Scientific Notes of Crimean V. I. Vernadsky Federal University Biology. Chemistry. Vol. 7 (73). 2021. No 4. P. 69-78.

UDK 575.21

VIRTUAL SCREENING SNP OF GENES ASSOCIATED WITH THE RISK OF USING PSYCHOACTIVE SUBSTANCES TAKING INTO ACCOUNT DIFFERENT PHENOTYPE SIGNS

Krylov P. A.1, Gerasimova E. O.1, Shatyr Y. A.1, Mulik A. B.2

1Volgograd State University, Volgograd, Russian Federation

2Federal State-Financed Institution Golikov Research Clinical Center of Toxicology under the

Federal Medical Biological Agency, Saint Petersburg, Russian Federation

E-mail: krylov.pavel@volsu.ru

The virtual screening of SNP was performed using an automated program that automatically searched for articles and generated a list that included polymorphisms associated with the risk of substance use and various phenotypic traits. The screening found over 800 publications describing the relationship of addictions to psychoactive substances associated with various phenotypic traits of a person. To assess these relationships, 19 most common polymorphisms were selected. As a result of the analysis, it was revealed that in a number of cases the effect of one or another polymorphism on the phenotypic traits of a person has no proven clinical significance, is localized in possible regulatory sites and does not lead to structural and functional changes in proteins. Out of 19 polymorphisms, 7 were selected: rs6579845, rs1360780, rs16965628, rs1800497, rs1789891, rs6277, and rs4680 as the most likely candidates for the role of key SNPs associated with phenotype parameters characteristic of a psychoactive substance user.

Keywords: PMC, SNP, psychoactive substances, human phenotype, virtual screening SNP, data bases SNP.

INTRODUCTION

The biological predisposition to drug addiction, alcoholism and tobacco smoking is due to a number of specific manifestations of the neurochemical functions of the brain, provoking the development of mental and physical dependence on psychoactive substances (PAS). These manifestations, in turn, are a consequence of the implementation of the individual genetic program of human ontogenesis. Currently, a set of genes is known for which a convincing confirmation of their connection with the emergence of a narcotic drug has been obtained and published [1], alcoholic [2, 3] and tobacco [4, 5] dependencies.

At the same time, the role of phenotypic factors in the formation of the risk of the demand for PAS is known. A number of studies confirm the presence of links between the somatotype and psychological qualities of a person with the consumption of, first of all, "legal" PAS [6, 7]. Previously performed own studies substantiated the influence of psychophysiological status on the development of alcohol and tobacco dependence in humans. It was determined that an increased propensity to consume alcohol and smoke tobacco is associated with a high level of general nonspecific reactivity of the body [8, 9]. Further study of the mechanisms of the formation of a person's tendency to the demand for

PAS requires the specification of the most probable genes and their polymorphisms, which determine the phenotypic signs of the manifestation of deviant forms of behavior that form the risk of the studied addictions.

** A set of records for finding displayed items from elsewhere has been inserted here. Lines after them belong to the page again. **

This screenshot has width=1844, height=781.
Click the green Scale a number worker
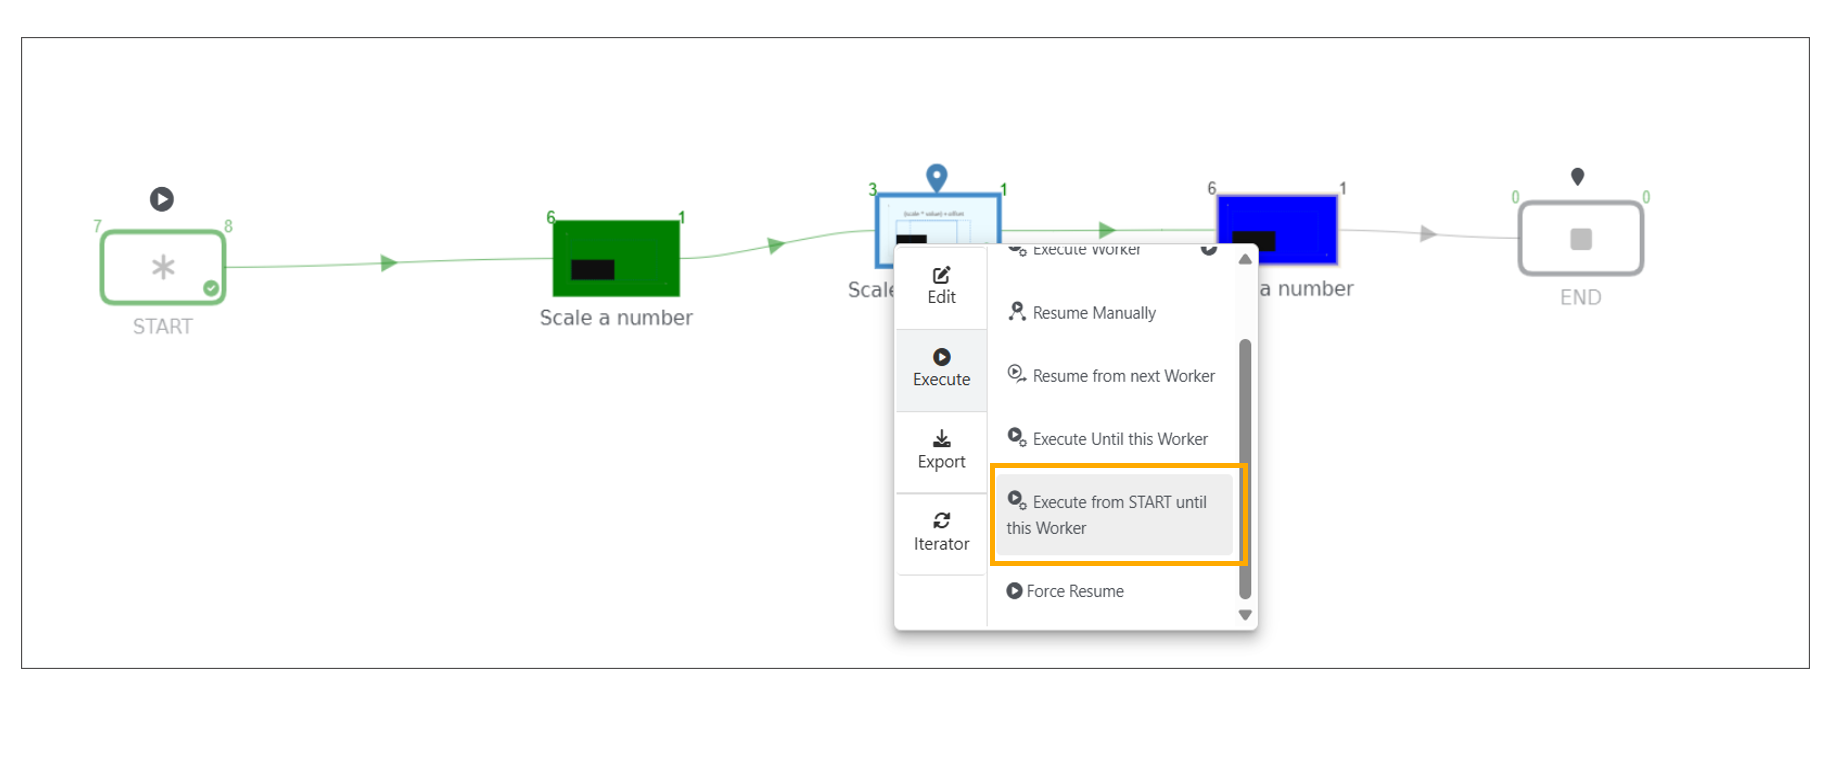(x=616, y=258)
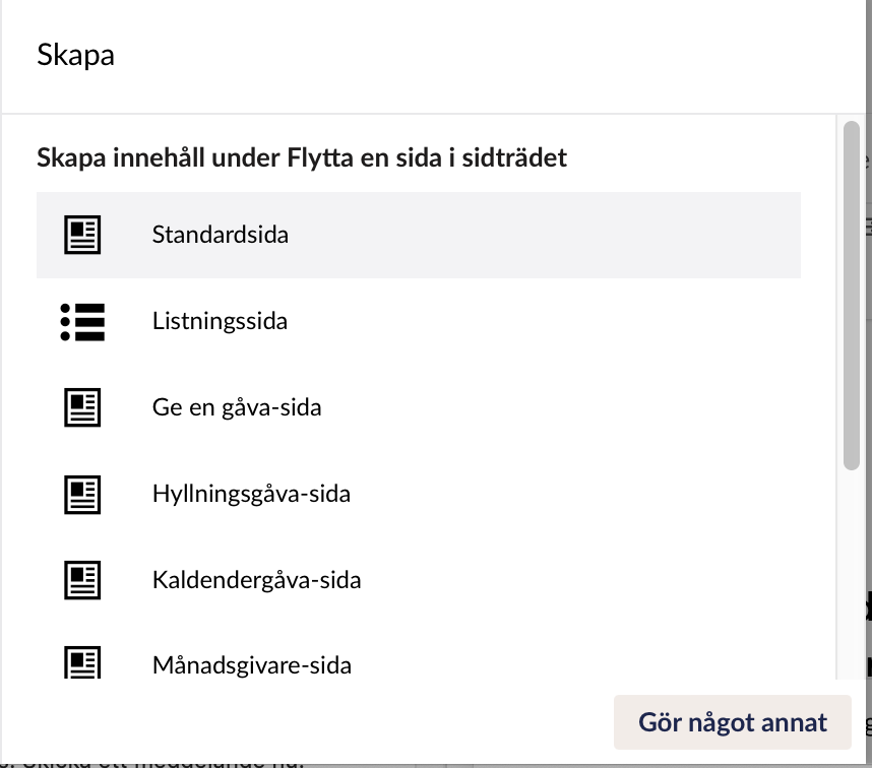Screen dimensions: 872x768
Task: Pick the Kaldendergåva-sida entry
Action: [256, 581]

The search and analysis of polymorphisms can be divided into two approaches. The first approach involves the experimental production of mDNA or mRNA, their sequencing and assembly of the genome (genes), followed by decoding and entering the results into the dbSNP [10, 11]. The second approach is bioinformatic, which is an automated virtual screening of SNP databases and the identification of those polymorphisms that have not been studied or could be of interest for study for solving problems in various fields of science. In this regard, we chose the second approach, since there is a lot of data on polymorphisms and their number is constantly increasing, and manual analysis requires a lot of time.

MATERIALS AND METHODS

The algorithm used was developed in the form of a script written in the Pythonv programming language. 3.6.5 (Python Software Foundation, USA) in PyCharm environment (USA) [12]. The following plug-in libraries and modules were used to develop the algorithm: the Requests v.2.24.0 library was used to implement the request; for searching and selecting information from database sites - library Beautifulsoup4 v.4.9.1. [13]. The script was executed on the command line, and saved to a Microsoft Excel (Microsoft, USA). The databases Pub Med Central (National Institutes of Health's National Library of Medicine, USA) and dbSNP (National Center for Biotechnology Information, USA).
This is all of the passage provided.